The Manager’s objective on behalf of the Fund is to acquire commercial forestry plantations with standing timber, as well as (potentially) land suitable for planting. Plantations will be held during the life of the fund, although in some cases mature timber will be harvested; as trees grow, so does their value (all other things being equal). In addition, however, the Manager will seek to identify and realise opportunities to add value from non-forestry sources. In particular, opportunities to profit from renewable energy generation will be sought out, although other opportunities may also arise, such as carbon offset. This approach has been applied successfully with the Manager’s first venture into forestry, which is benefitting from wind farm exposure as well as its forestry operations.
The Manager will maintain relationships with land agents, commercial forestry contractors, corporations requiring land for carbon off-set and certain landowners, with a view to ensuring that opportunities to buy (relatively) large plantations are quickly identified.
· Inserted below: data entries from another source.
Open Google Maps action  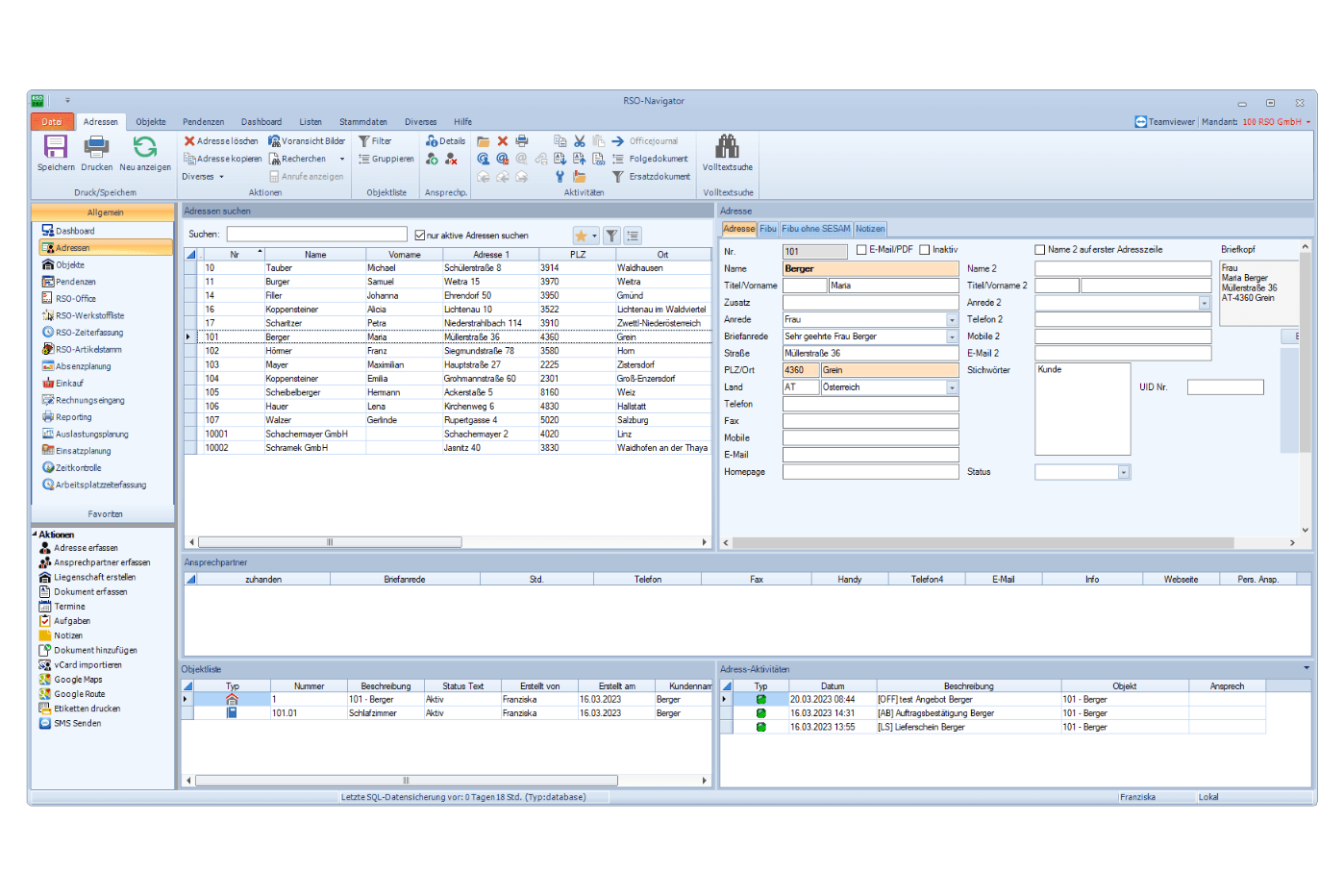click(79, 680)
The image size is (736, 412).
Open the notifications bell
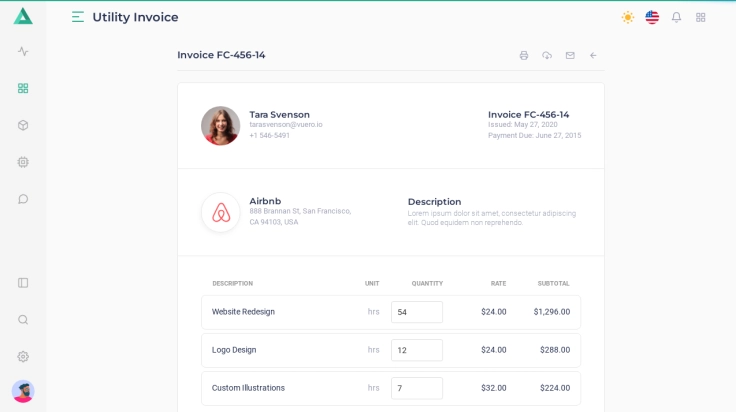(x=676, y=17)
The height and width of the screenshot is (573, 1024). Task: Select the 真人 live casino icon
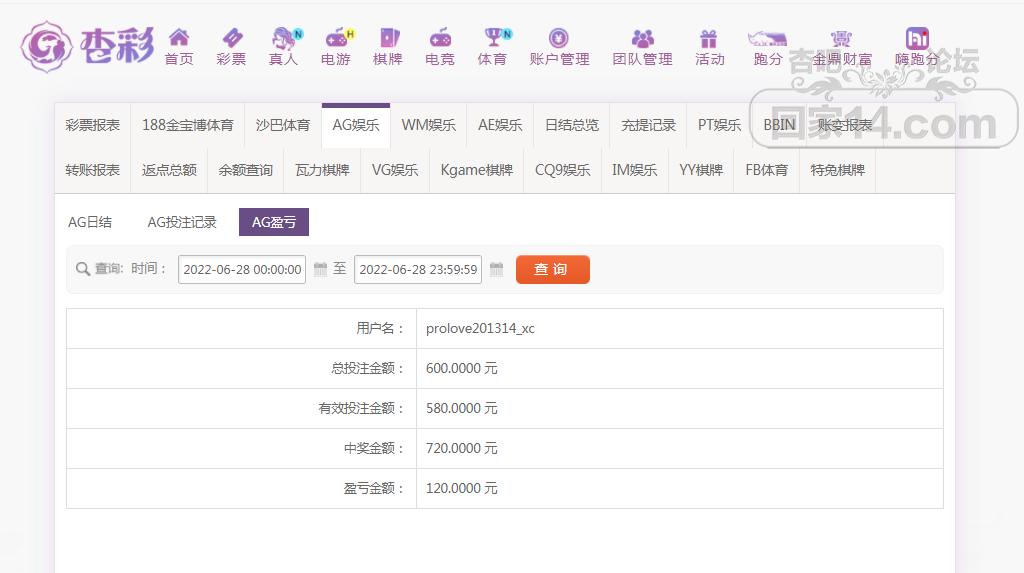coord(284,39)
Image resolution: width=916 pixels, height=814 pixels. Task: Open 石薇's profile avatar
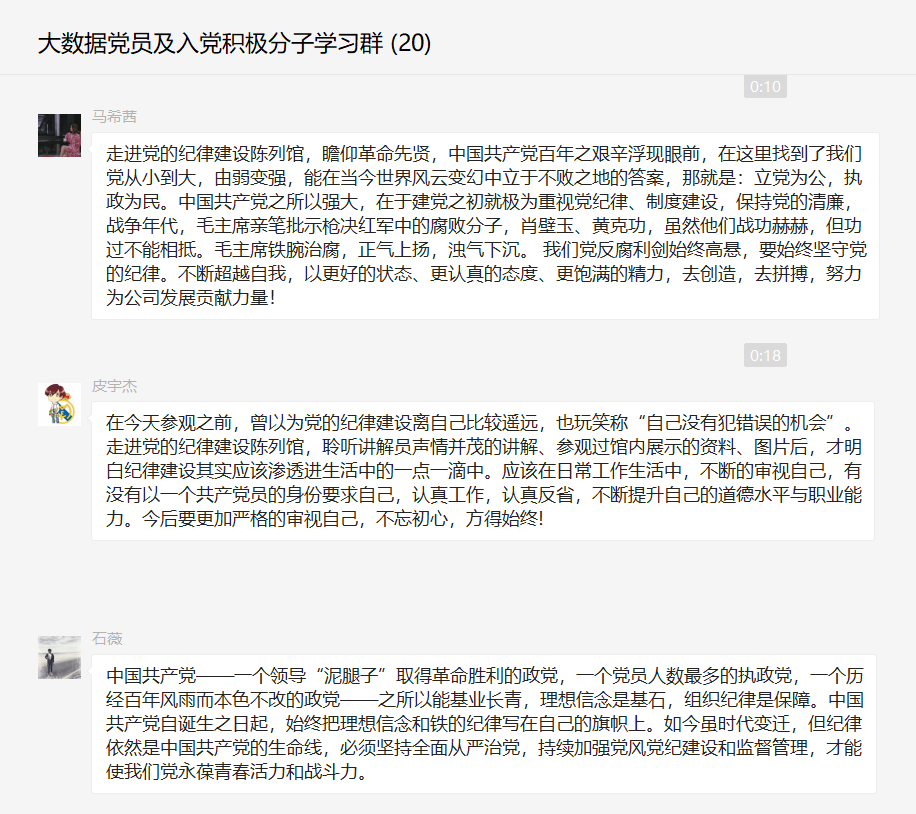tap(60, 657)
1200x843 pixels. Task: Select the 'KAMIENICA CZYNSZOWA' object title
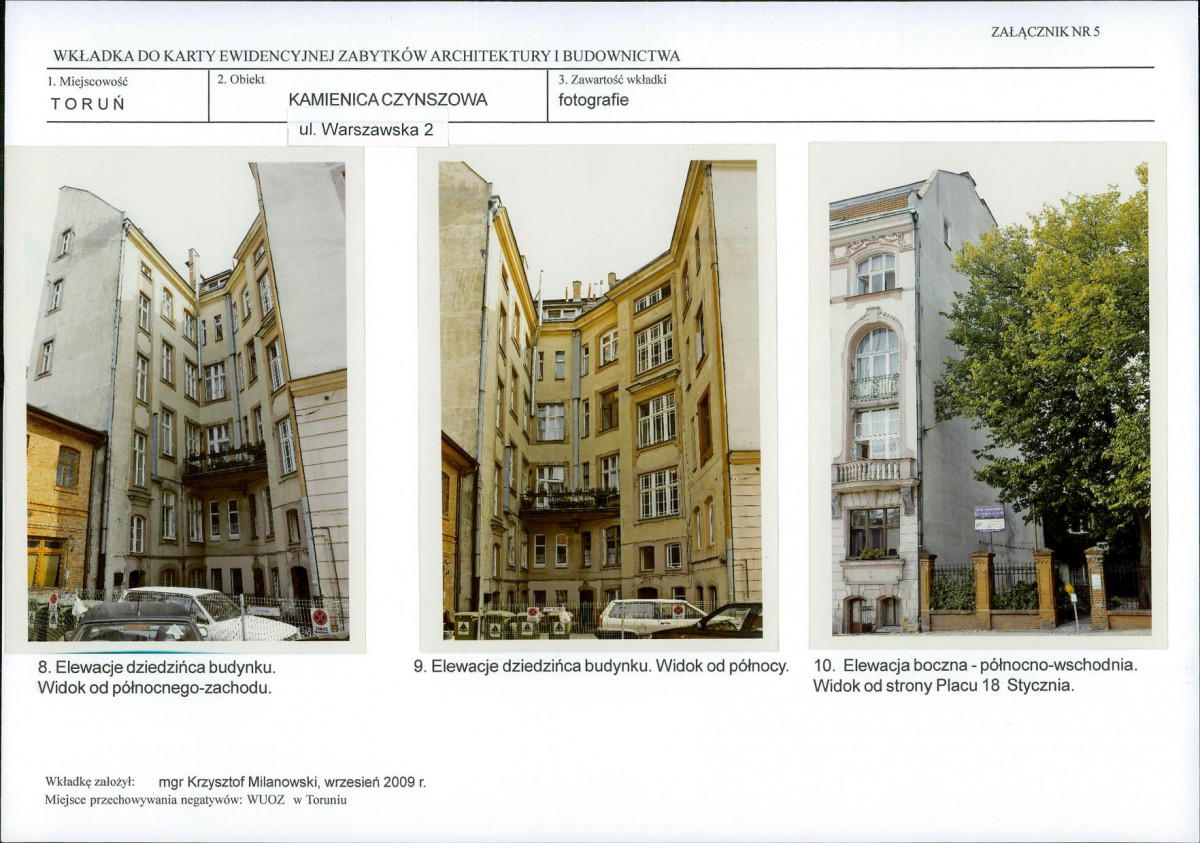coord(388,100)
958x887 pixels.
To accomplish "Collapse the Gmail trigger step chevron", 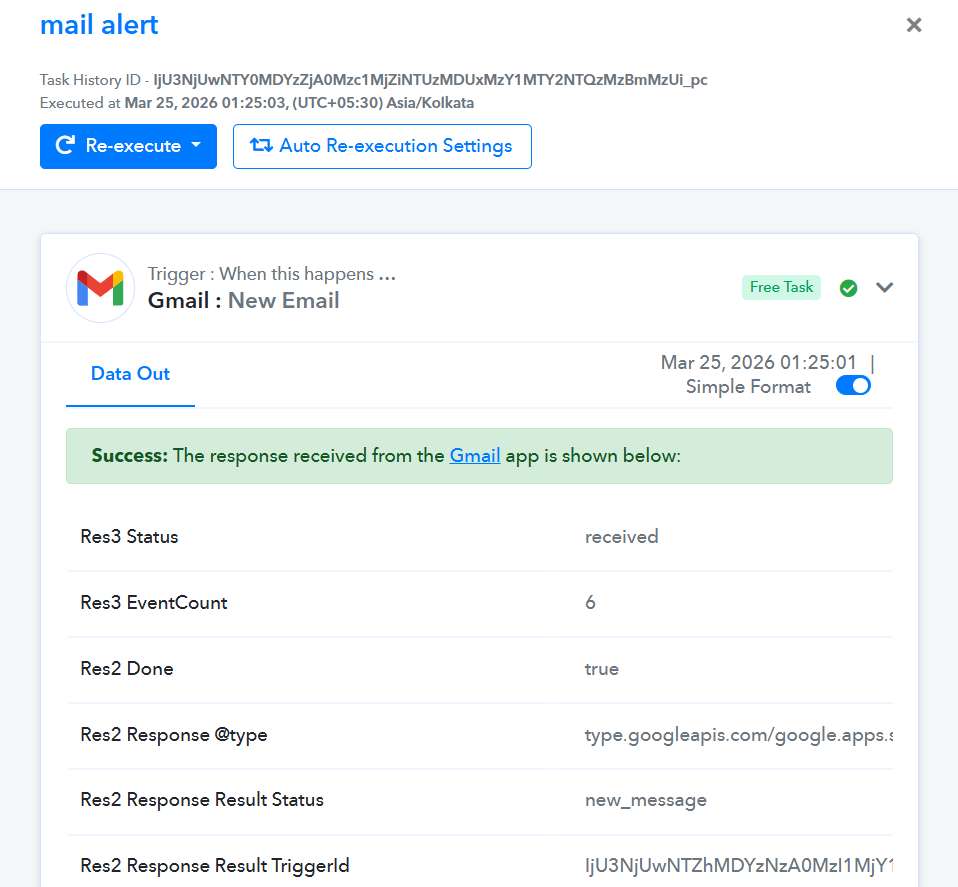I will (884, 288).
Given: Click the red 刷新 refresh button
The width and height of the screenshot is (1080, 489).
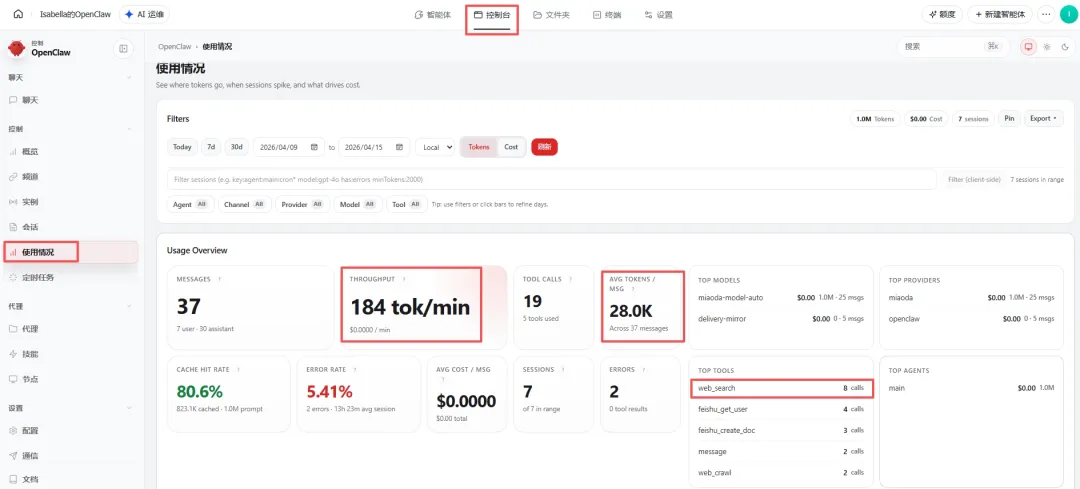Looking at the screenshot, I should coord(544,147).
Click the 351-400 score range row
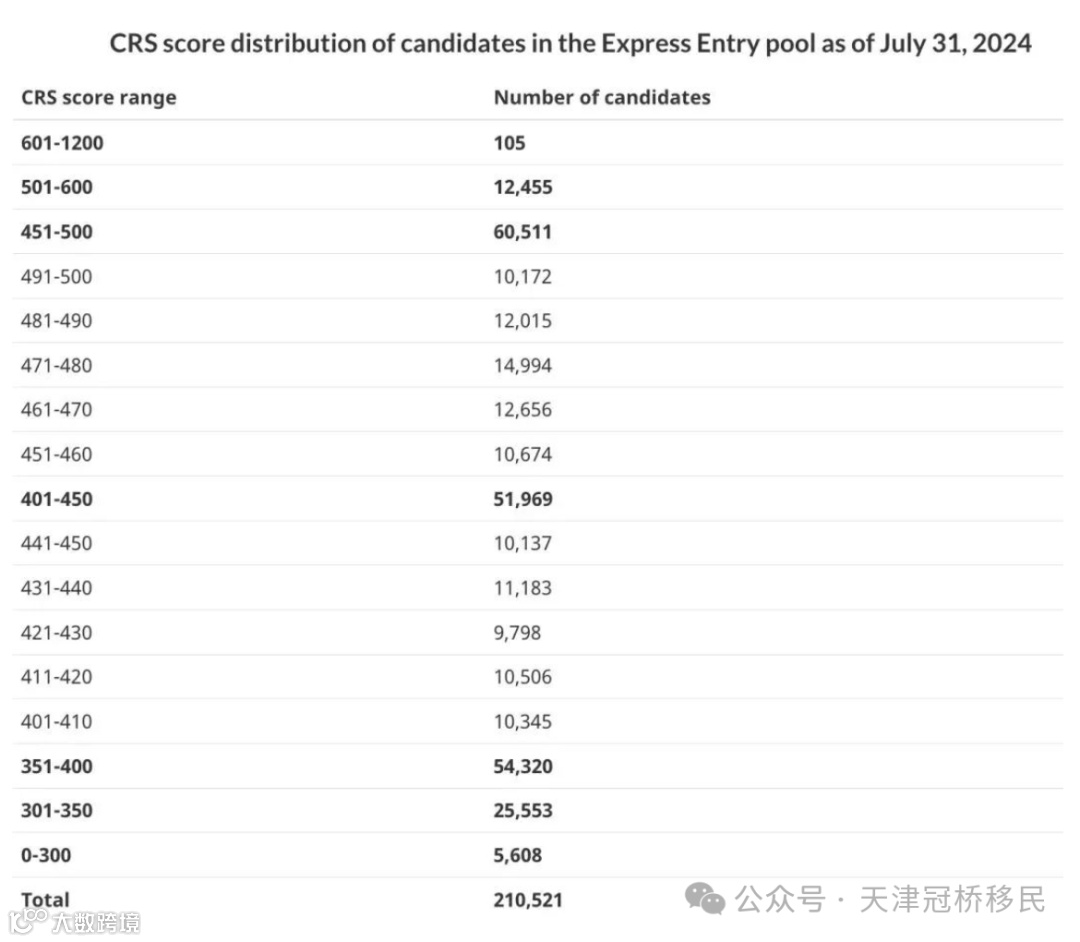 click(x=57, y=766)
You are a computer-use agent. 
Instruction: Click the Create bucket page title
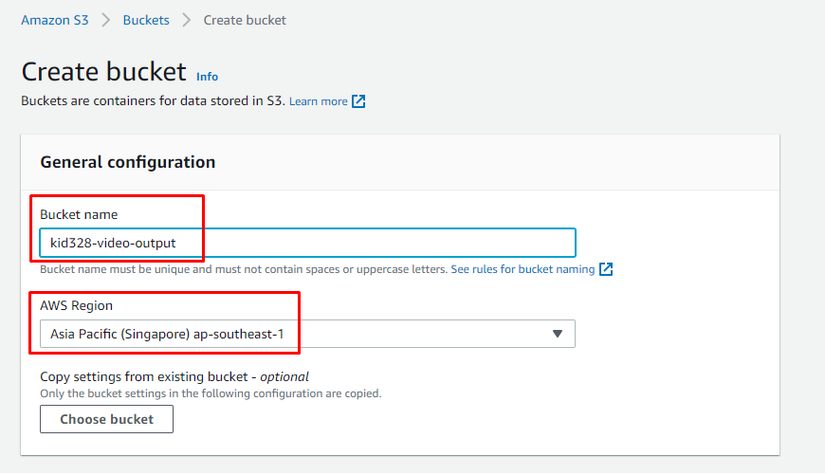(104, 72)
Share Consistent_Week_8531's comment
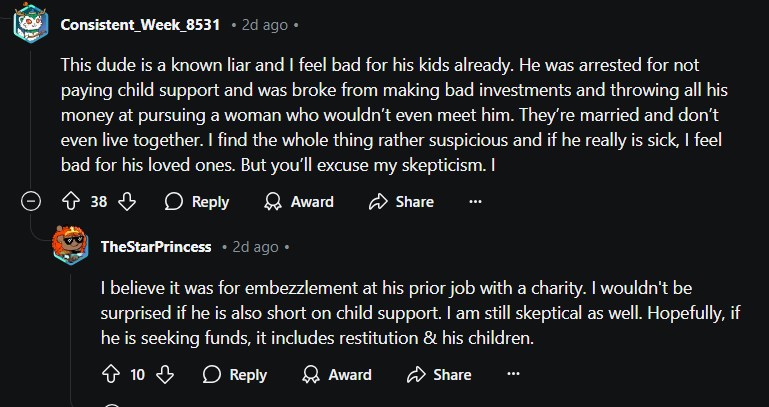Screen dimensions: 769x407 (x=401, y=202)
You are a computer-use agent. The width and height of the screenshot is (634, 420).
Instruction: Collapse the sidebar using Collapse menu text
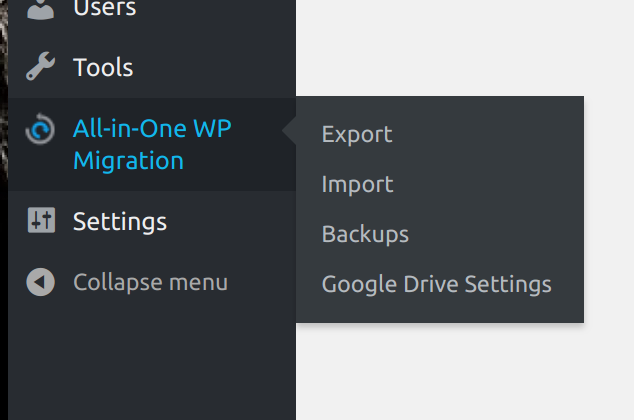[150, 282]

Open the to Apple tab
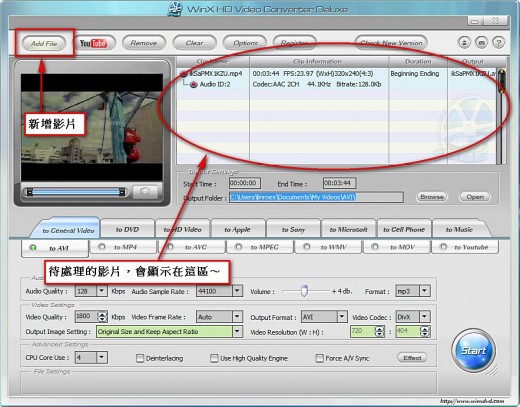click(237, 229)
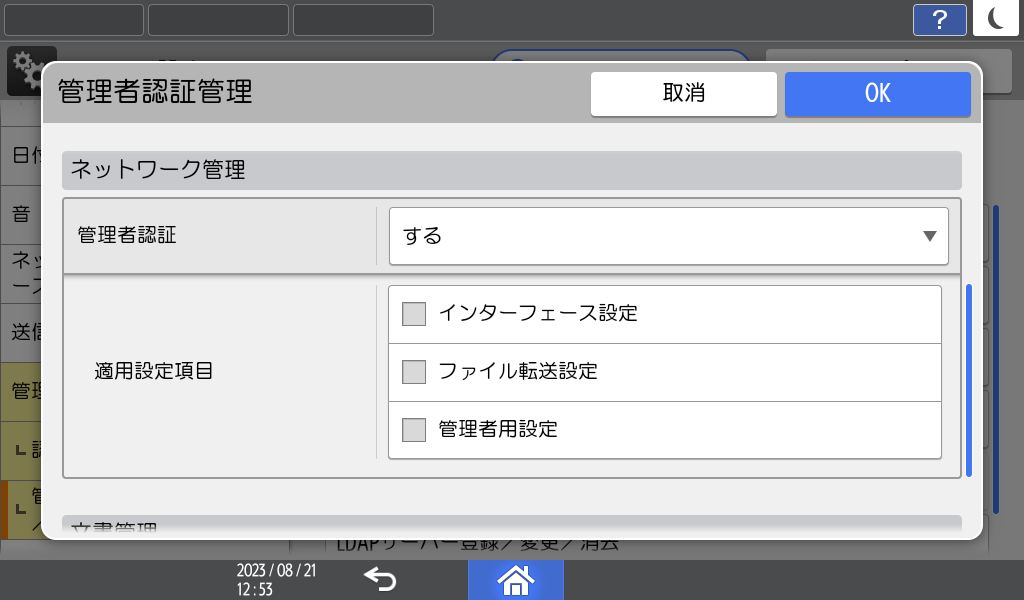Image resolution: width=1024 pixels, height=600 pixels.
Task: Enable the インターフェース設定 checkbox
Action: click(x=413, y=313)
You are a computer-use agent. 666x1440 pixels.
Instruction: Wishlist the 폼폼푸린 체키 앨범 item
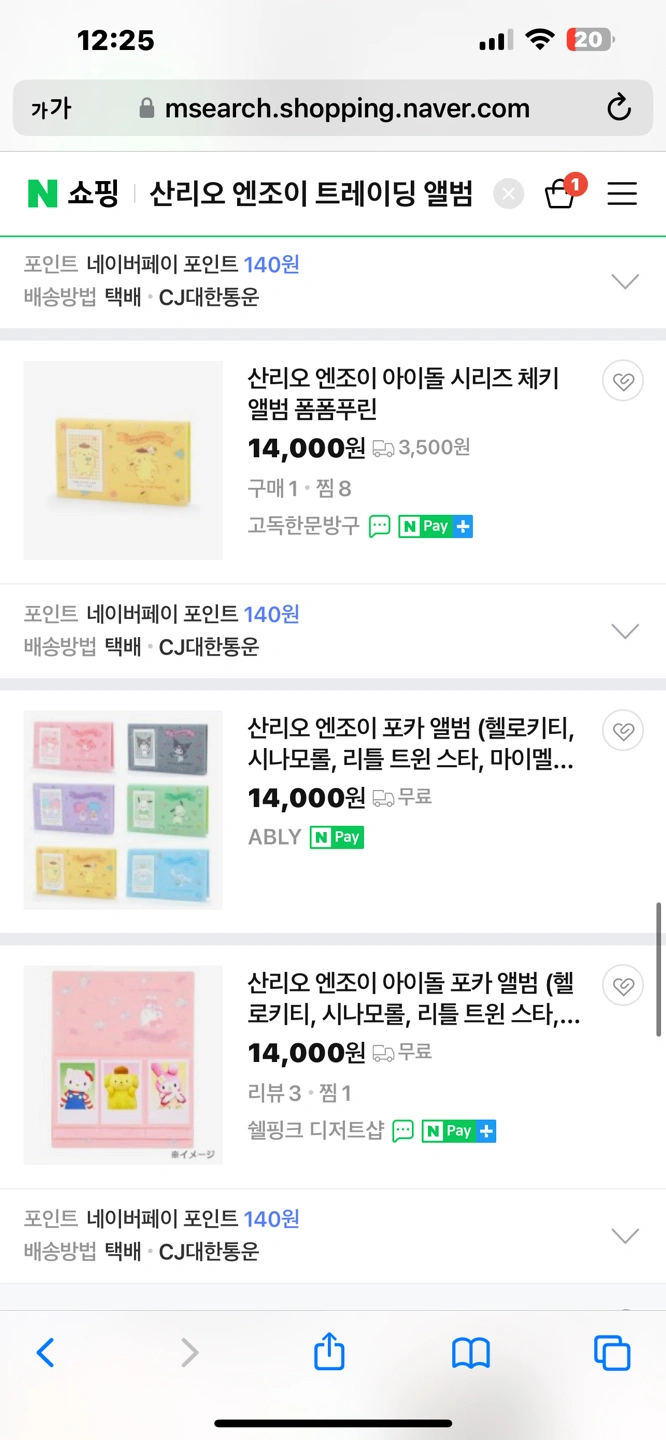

It will also offer owners of smaller portfolios of forestry land the opportunity to contribute their plantations to the Fund as an in specie contribution in exchange for a corresponding partnership interest.
Each potential acquisition will be assessed in terms of acquisition costs, on-going maintenance costs, harvesting costs and so on, as well as in terms of the ultimate sale potential of timber (standing or harvested) and the potential resale value of the land. Alternative and complementary land use potential will also be evaluated.
Forestry land that is acquired will be managed as a portfolio and, as the Fund begins to approach its liquidation phase, timber and/or land will begin to be disposed of.
The Fund will purchase forestry land located within the United Kingdom. In practice, most or indeed all acquisition opportunities are likely to be found in Scotland, the north of England and Wales.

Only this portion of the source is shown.